Try it
Copy out the resistance phenotype passage below word for word, taking everything from "High proportions of" down to "were frequently observed.".

Concurrently with the cumulative antibiogram, a resistance phenotype analysis was performed to characterise the epidemiological burden of resistance in the unit, following a modified WHO GLASS methodology [11]. This analysis evaluated the distribution of MDR, XDR, extended-spectrum beta-lactamase (ESBL)-producing, and carbapenem-resistant organisms (CROs). This analysis differs methodologically from the cumulative antibiogram because it includes all non-duplicate isolates (not only the first isolate per patient), allowing a more complete assessment of resistance over the hospitalisation period. The results are summarised in Table 4.
High proportions of MDR and XDR isolates were observed, particularly among A. baumannii and K. pneumoniae, with substantial carbapenem resistance. A. baumannii accounted for the highest absolute number and proportion of XDR strains, while K. pneumoniae also exhibited a notably high frequency of XDR phenotypes. P. aeruginosa contributed substantially to the overall MDR burden but showed relatively fewer XDR isolates compared to A. baumannii and K. pneumoniae. Among GPCs, methicillin-resistant S. aureus (MRSA) and macrolide–lincosamide–streptogramin B (MLSB) resistance phenotypes were frequently observed.

Data extract
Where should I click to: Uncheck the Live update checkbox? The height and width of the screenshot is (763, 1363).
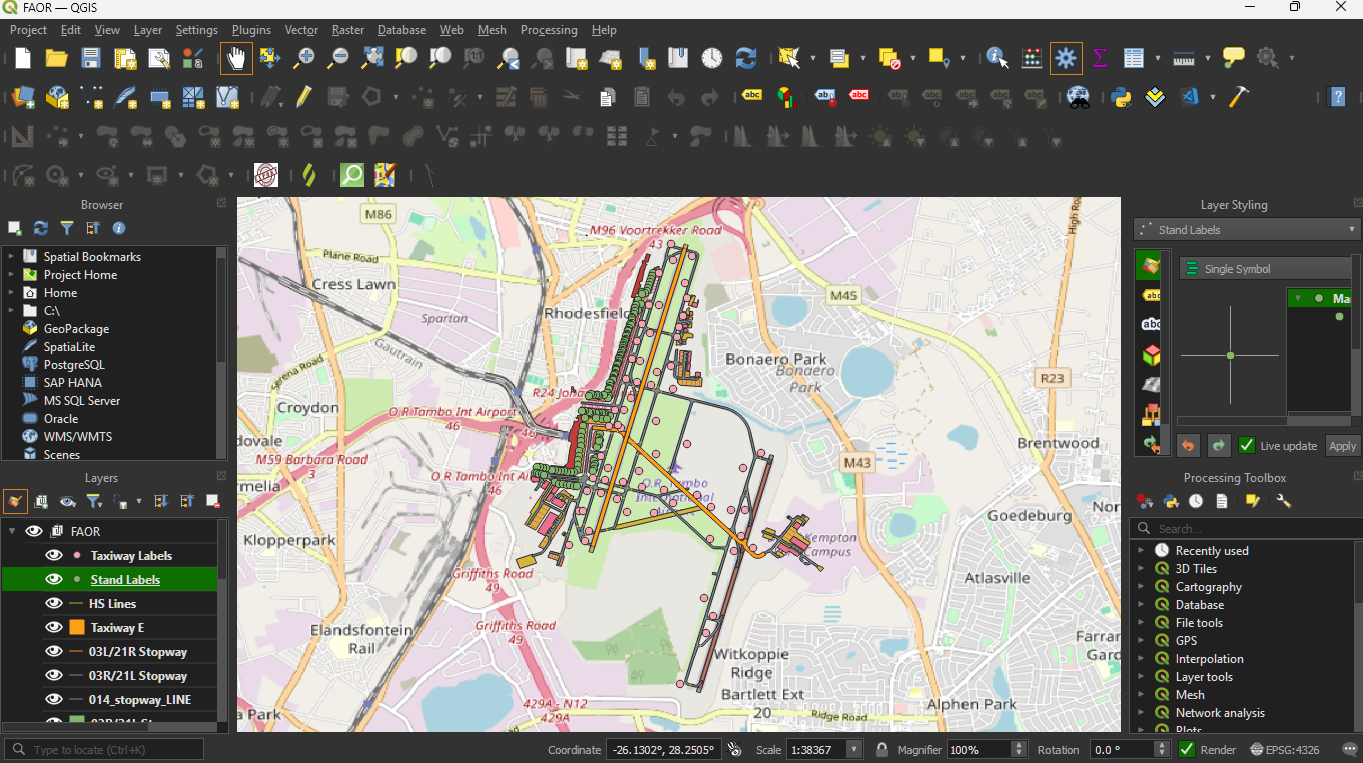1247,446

---

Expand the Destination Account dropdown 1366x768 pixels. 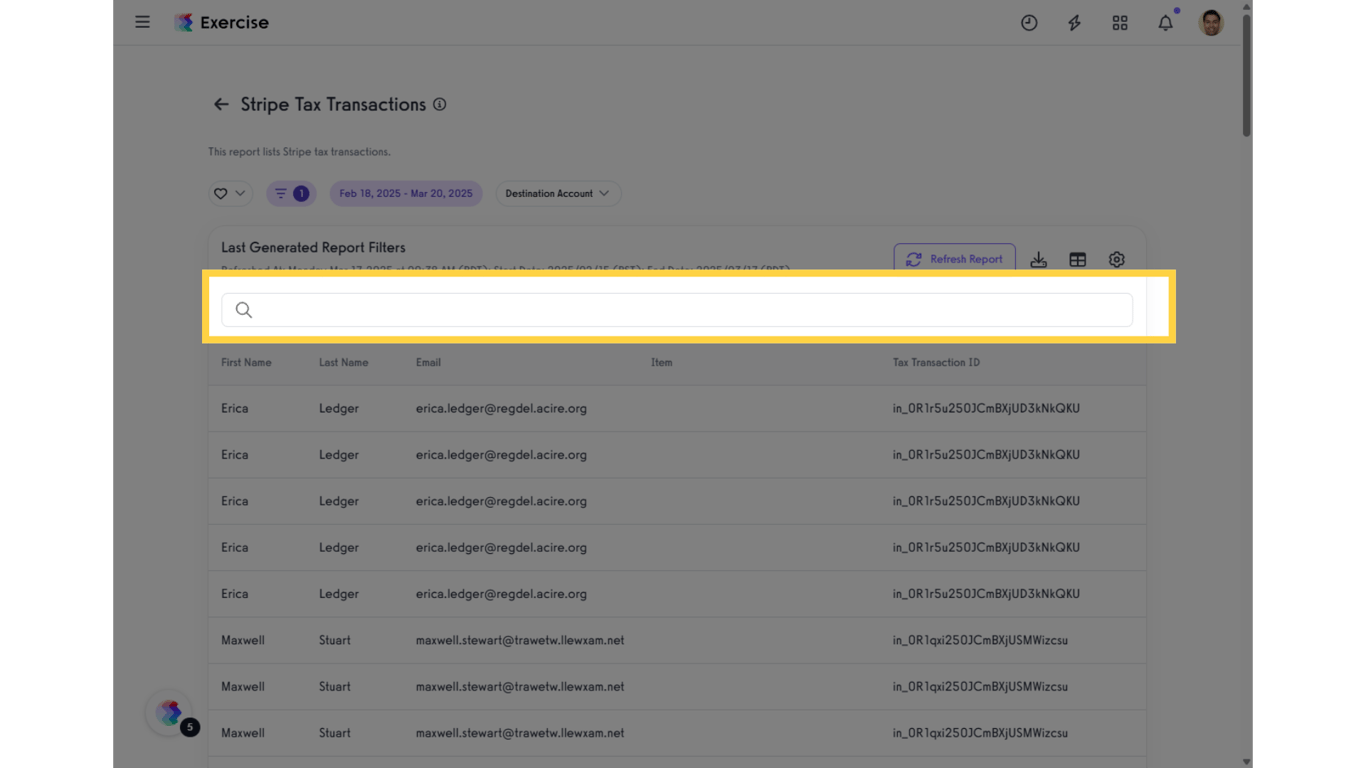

Response to the task
High proportions of MDR and XDR isolates were observed, particularly among A. baumannii and K. pneumoniae, with substantial carbapenem resistance. A. baumannii accounted for the highest absolute number and proportion of XDR strains, while K. pneumoniae also exhibited a notably high frequency of XDR phenotypes. P. aeruginosa contributed substantially to the overall MDR burden but showed relatively fewer XDR isolates compared to A. baumannii and K. pneumoniae. Among GPCs, methicillin-resistant S. aureus (MRSA) and macrolide–lincosamide–streptogramin B (MLSB) resistance phenotypes were frequently observed.